EXCERPT PROVIDED:
-- begin --

The Supreme Court held that the application of CISG was justified under Art. 1(1)(a), as both parties had their places of business in Contracting States.

As to the merits, the Court pointed out that under CISG there was no need to make a distinction between failure to perform and other types of breach of contract. Delivery of non-conforming goods amounts to breach of contract under Art. 35 CISG but only if the non-conformity amounts to a fundamental breach of contract under Art. 25 CISG is the buyer entitled to request - as it did in this case - delivery of substitute goods under Art. 46(2).

The Supreme Court also noted that under Art. 25 CISG “detriment” (namely to deprive a party of what he is entitled to expect under the contract) does not necessarily have to equal damage as damage include all actual and potential negative consequences of breach of contract. A party relying on fundamental breach of contract does not have to prove that it had suffered damage or lost profits. The criterion of “obligee’s reasonable expectations under the contract” is objective and requires full analysis of the contract, the practices established between the parties, the relevant usages and all circumstances of the case. The burden of proving the circumstances giving cause to fundamental breach of contract is on the party seeking relief under CISG (in the case at hand, the buyer).

The Court agreed with legal scholars in finding that until the substitute goods are delivered the buyer is not obliged to pay the price because if it did the seller would receive performance even though it had not performed its contractual obligations. Therefore, in the Supreme Court’s view the Appellate Court had incorrectly interpreted Art. 46(2) CISG. However, the Supreme Court stated that it did not follow from Art. 46(2) that the request for substitute goods automatically entitles the party to suspend payment since this provision governs only the buyer’s right to demand delivery of substitute goods. Nor could Art. 71 CISG directly provide the legal ground for suspending payment as it grants such a right only in case of anticipatory breach of contract. However, the Court agreed that the Appellate Court had violated the Convention by not considering whether Art. 71 might be applied by analogy or whether it might give rise to a general principle underlying the Convention to be used to fill a gap in it and grant the party deprived of what he had a right to expect under the contract, namely a general right to suspend performance. The Court added that such a general principle can also be derived from other provisions of the Convention (see Opinion No. 5 of the CISG Advisory Council) and is supported by the case law of some Contracting States as well as by the good faith principle.

-- end --

INSTRUCTION A:
Could you print everything from the start of the records down to the line containing "The image size is (849, 2576).", both ends included, without changing a character?

STORED DATA:

-- begin --

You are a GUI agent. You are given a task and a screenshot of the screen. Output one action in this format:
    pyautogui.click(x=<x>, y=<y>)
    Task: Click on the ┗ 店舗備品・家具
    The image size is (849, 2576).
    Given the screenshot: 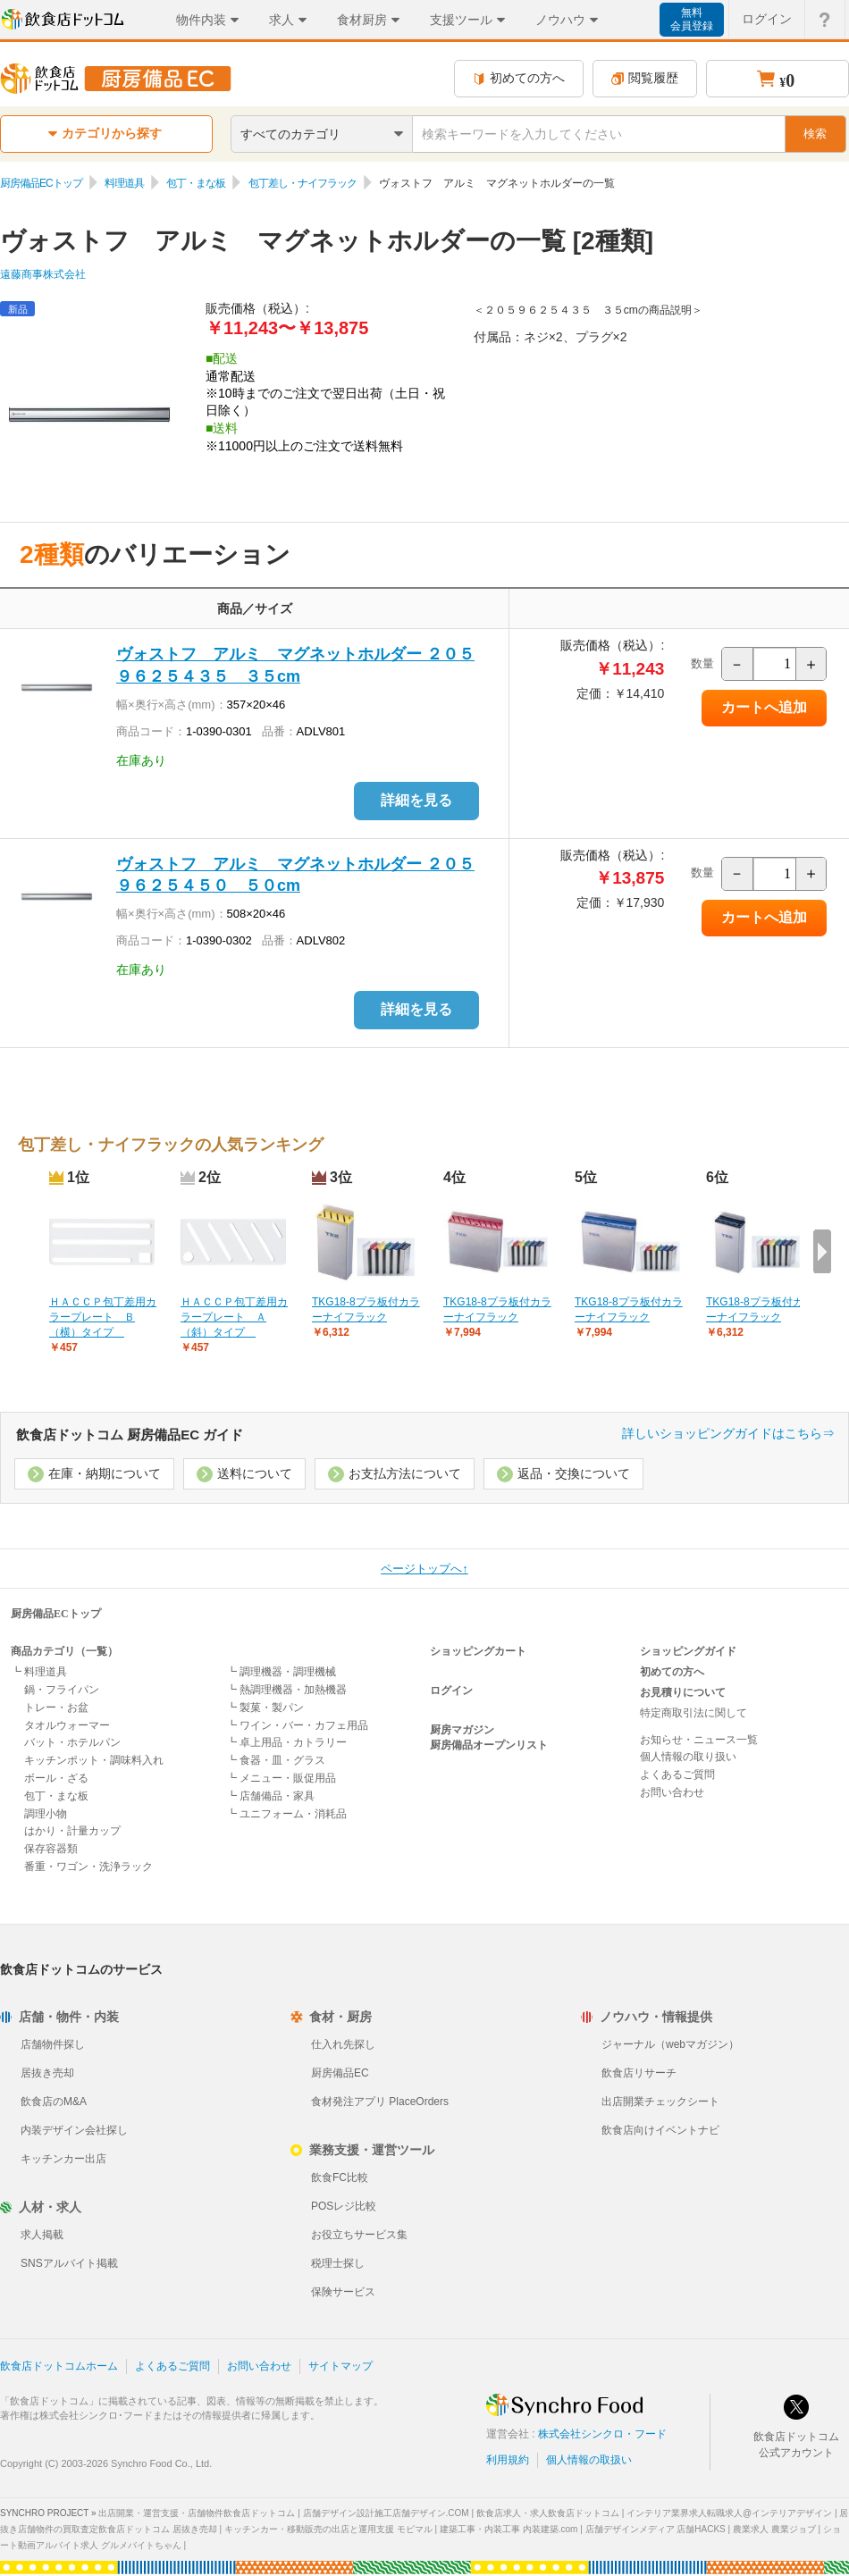 What is the action you would take?
    pyautogui.click(x=270, y=1796)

-- end --

INSTRUCTION B:
Can you sum up the court summary in two sentences?

EXERCISE RESPONSE A:
You are a GUI agent. You are given a task and a screenshot of the screen. Output one action in this format:
    pyautogui.click(x=<x>, y=<y>)
    Task: Click on the ┗ 店舗備品・家具
    The image size is (849, 2576).

EXERCISE RESPONSE B:
The Supreme Court applied CISG because both parties had their places of business in Contracting States, and it held that a buyer may request substitute goods only if the non-conformity amounts to a fundamental breach, which the buyer must prove without having to show damage or lost profits. It found that the buyer need not pay the price until substitute goods are delivered, and it ruled that the Appellate Court had violated the Convention by not considering whether Art. 71 might apply by analogy or yield a general principle allowing suspension of performance.